### What you should do:
When you reach the line that contains "Given: Go to Wallet menu text", set down that line and every one after it through the end of the records, exactly as written and with no pictures.

Top of Supplied records

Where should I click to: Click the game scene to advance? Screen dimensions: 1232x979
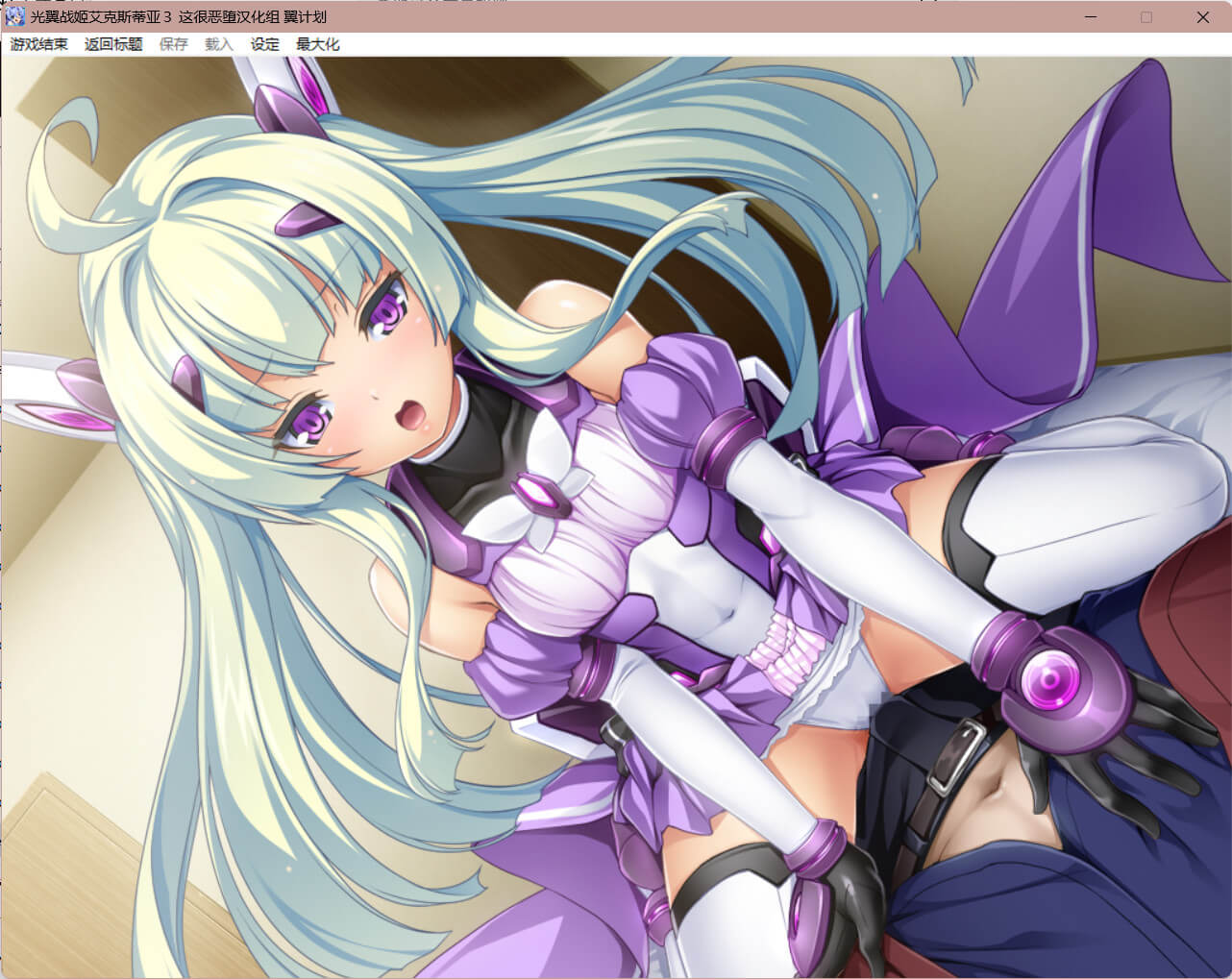(615, 519)
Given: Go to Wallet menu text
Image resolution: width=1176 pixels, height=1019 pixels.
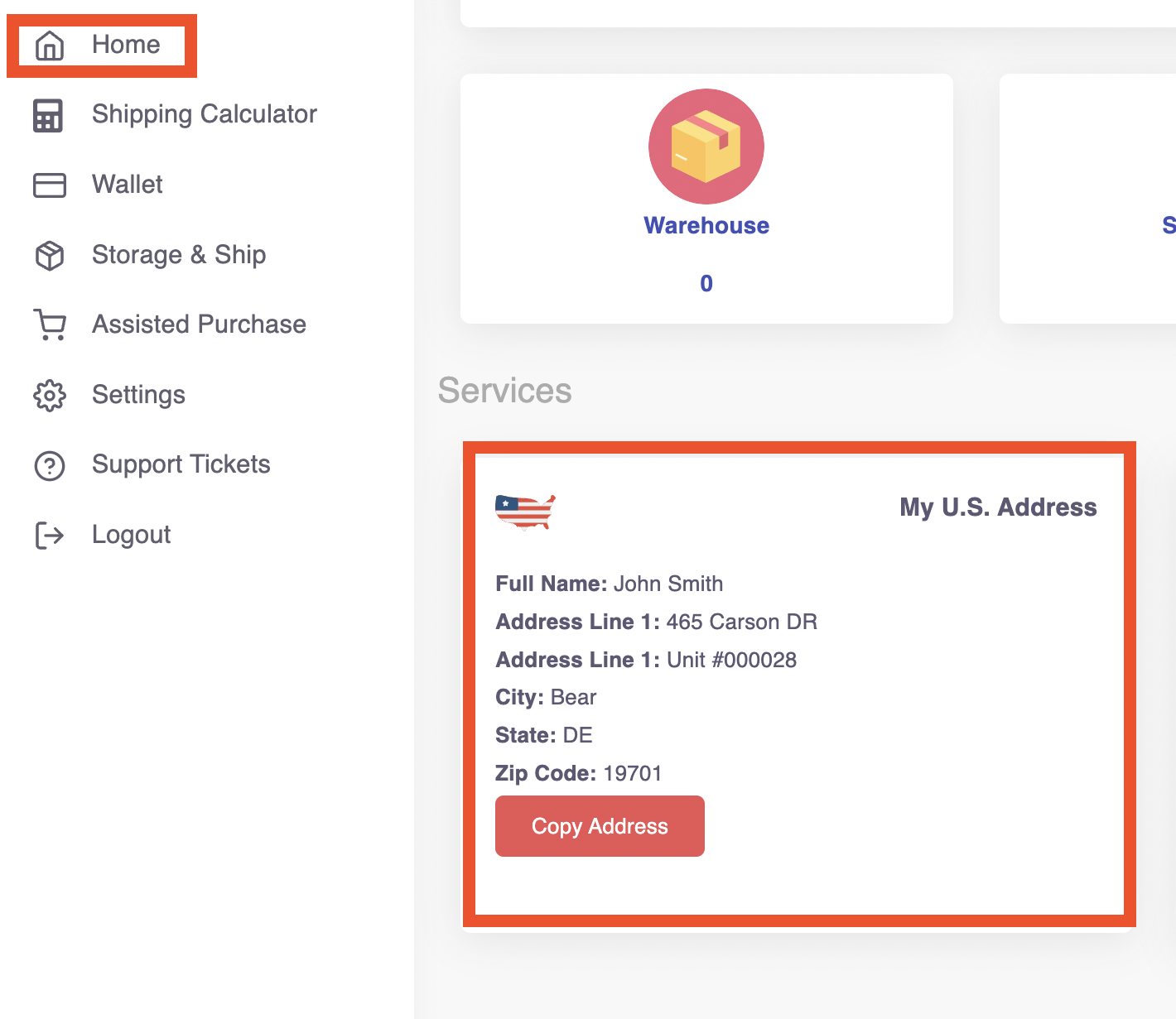Looking at the screenshot, I should (127, 184).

Bottom of Supplied records

### Solution to this exercise:
Given: Go to Wallet menu text
Image resolution: width=1176 pixels, height=1019 pixels.
Looking at the screenshot, I should (127, 184).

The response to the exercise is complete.